Because the goats are rarely hunted — the state sells just 21 tags annually, nine of those for three separate hunts in the Elkhorns — they lack the instinctive skittishness of deer, elk and most other wildlife.

Indeed, goats are quite inquisitive, although their affinity for people, biologists say, is not the fondness of a dog but results instead from the goats’ insatiable appetite for salt.

Which hikers and backpackers tend to supply copiously, through urine and the sweat that dampens hiking poles, fishing rods and other backcountry accouterments.

The locus of goats in the Elkhorns is the Twin Lakes basin.

After several hikers reported to the Oregon Department of Fish and Wildlife (ODFW) that they were worried by what they took for somewhat aggressive behavior by goats — although no one said they were attacked — ODFW tried to deflect the goats by setting out salt blocks away from popular campsites in the basin.

The state also placed signs at several spots around the Elkhorns to warn visitors that the goats, placid though they might seem, are wild animals that, with their powerful bodies and sharp horns, are quite capable of inflicting grievous injuries.

Justin Primus, assistant district wildlife biologist at ODFW’s Baker City office, said biologists there field an occasional complaint about the goats at Twin Lakes.

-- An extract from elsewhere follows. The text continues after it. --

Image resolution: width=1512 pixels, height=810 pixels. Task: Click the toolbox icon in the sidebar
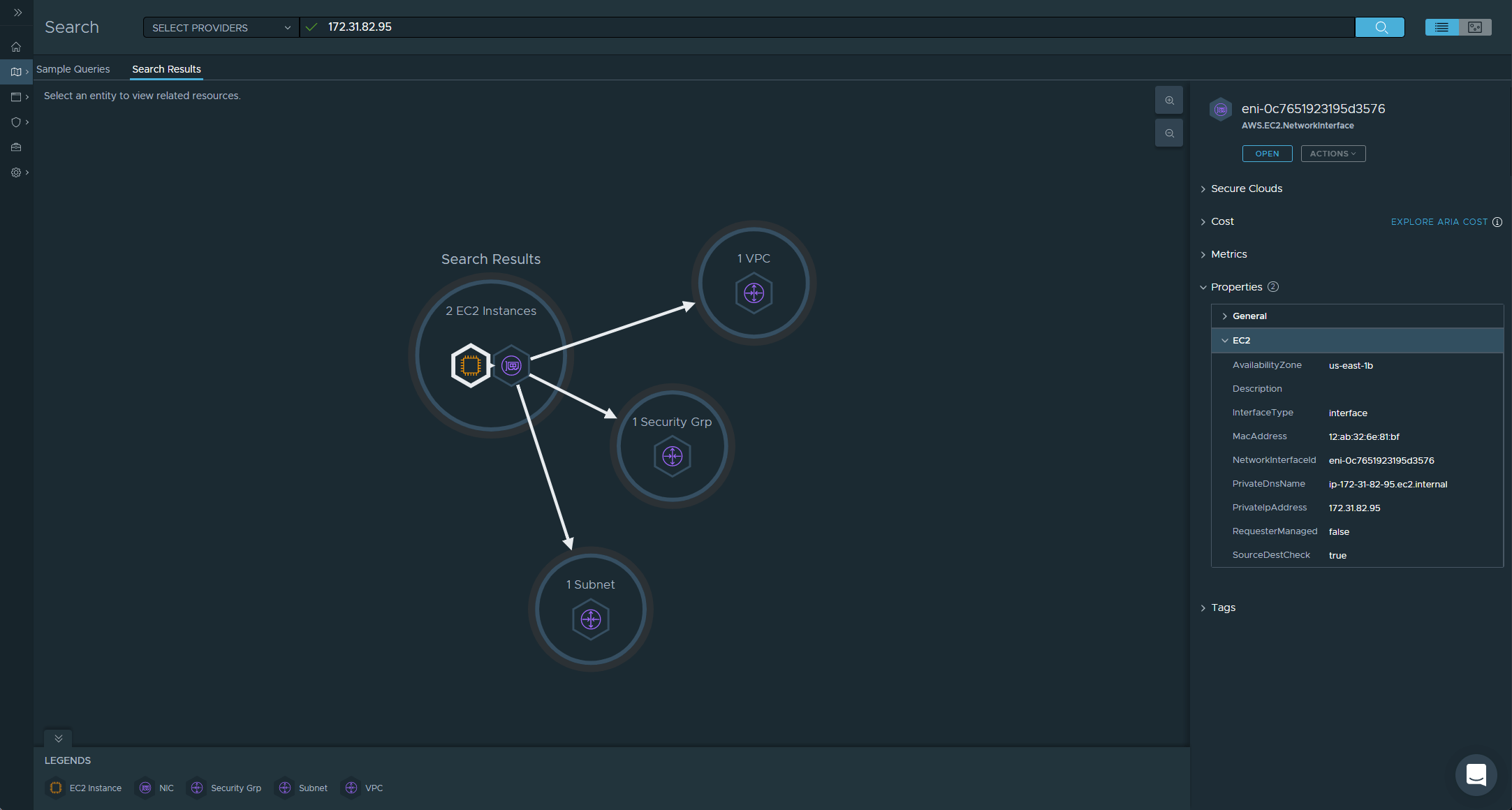click(15, 147)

But those are rare, he said, maybe one or two every few years.

Unlike other big game animals, mountain goats, as befits their name, spend the entire year in the high country, rather than migrating to lower elevations as deer and elk tend to do.

Primus said the goats can survive the polar conditions in part because the combination of nearly incessant winds and steep terrain prevents snow from piling up in places. This allows the goats to dig through the scanty snow to find forage.

Because they spend most of their time on nearly vertical slopes, goats are well protected from most predators, Primus said.

Biologists have seen a few carcasses killed by cougars, he said.

There is no definitive evidence that mountain goats are native to Oregon.

ODFW started the herd in the Elkhorns by releasing 21 goats, trapped in Washington’s Olympic National Park and elsewhere, from 1983 through 1986.

The animals have thrived since.

The goats have proliferated to the point that, over the past 20 years or so, ODFW has trapped more than 150 goats near Goodrich Lake, in the Baker City watershed, and trucked them to other parts of Oregon and to other states.

Most of the goats were taken to the Wallowa Mountains. The Elkhorns have also served as the nursery for goat populations in the Strawberry Mountains south of Prairie City, the Mount Jefferson region in the central Cascades, and the Wenaha-Tucannon Wilderness in Union County.

— Jayson Jacoby

“I knew the Elkhorns very wel. When we were hunting elk we’d always see the goats.”